What to do:
Beginning with the line that holds "Instruction: Click the" in the data below, give again every line through the one that holds "Open the Market", exactly as written.

Data extract:

*** Begin section ***

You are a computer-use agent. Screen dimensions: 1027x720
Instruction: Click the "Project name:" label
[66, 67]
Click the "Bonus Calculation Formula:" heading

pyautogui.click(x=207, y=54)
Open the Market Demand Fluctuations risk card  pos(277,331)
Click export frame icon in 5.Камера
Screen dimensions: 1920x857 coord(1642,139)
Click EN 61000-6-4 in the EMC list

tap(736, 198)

*** End section ***
*** Begin section ***

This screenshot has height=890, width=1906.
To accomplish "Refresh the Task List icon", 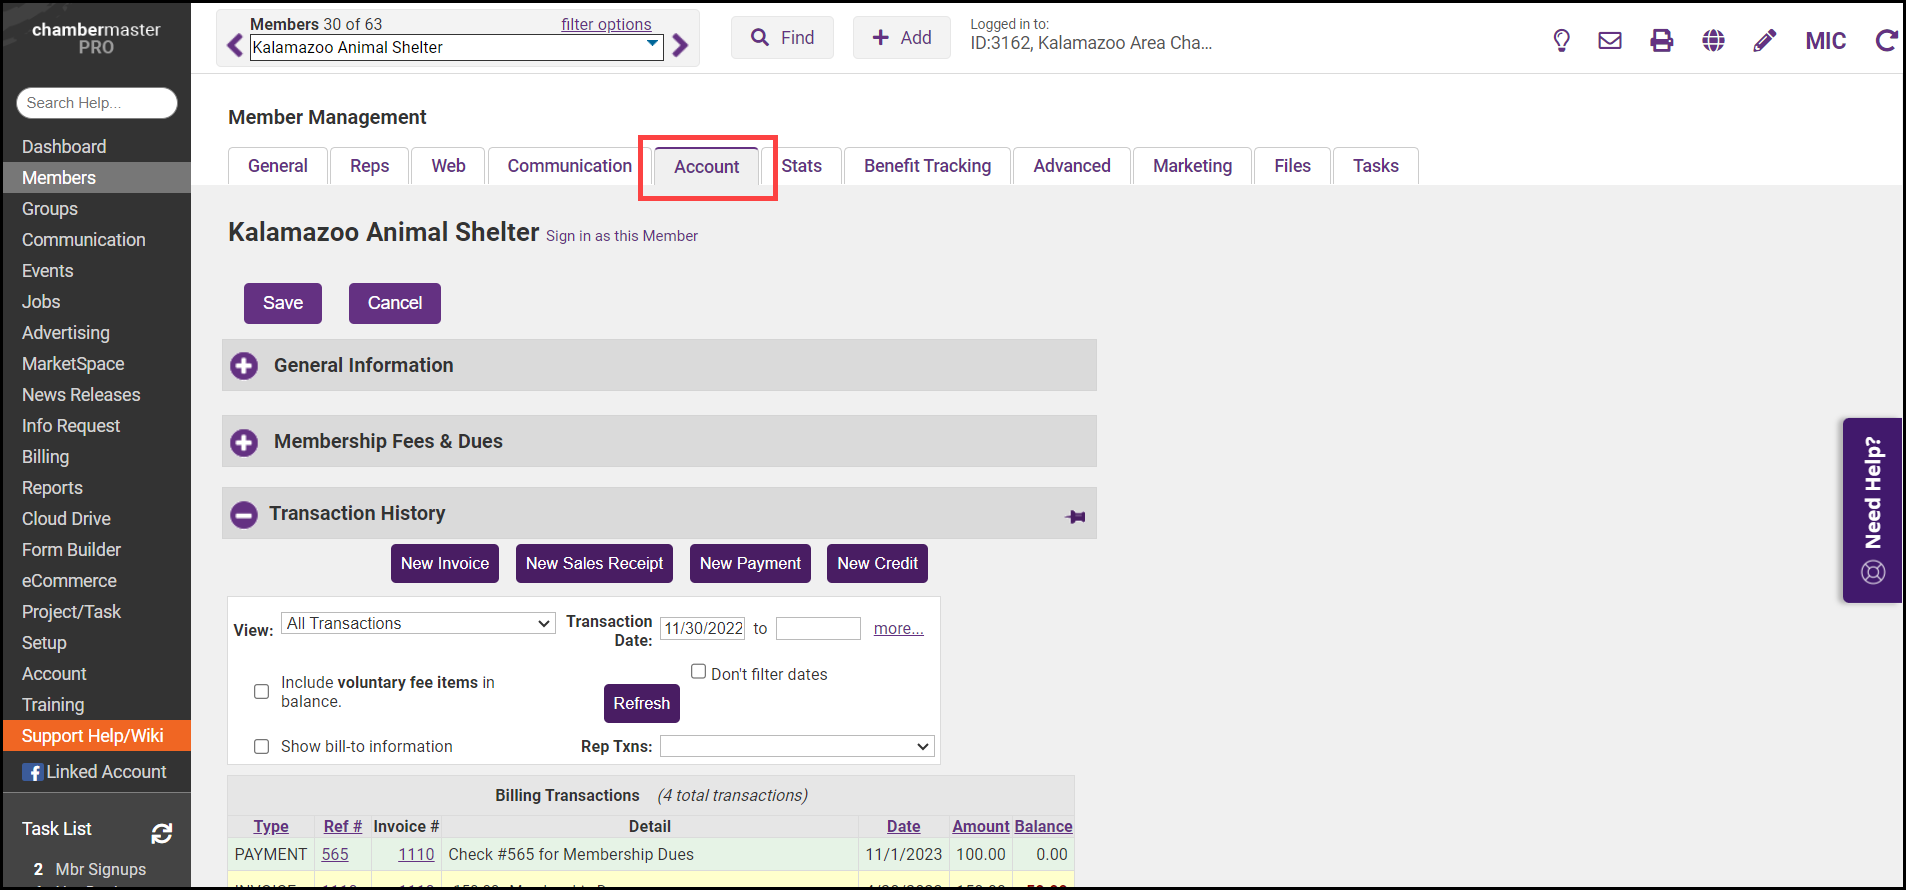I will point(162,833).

*** End section ***

Solved exercise:
Instruction: Click the "Project name:" label
[66, 67]
Click the "Bonus Calculation Formula:" heading

pyautogui.click(x=207, y=54)
Open the Market Demand Fluctuations risk card  pos(277,331)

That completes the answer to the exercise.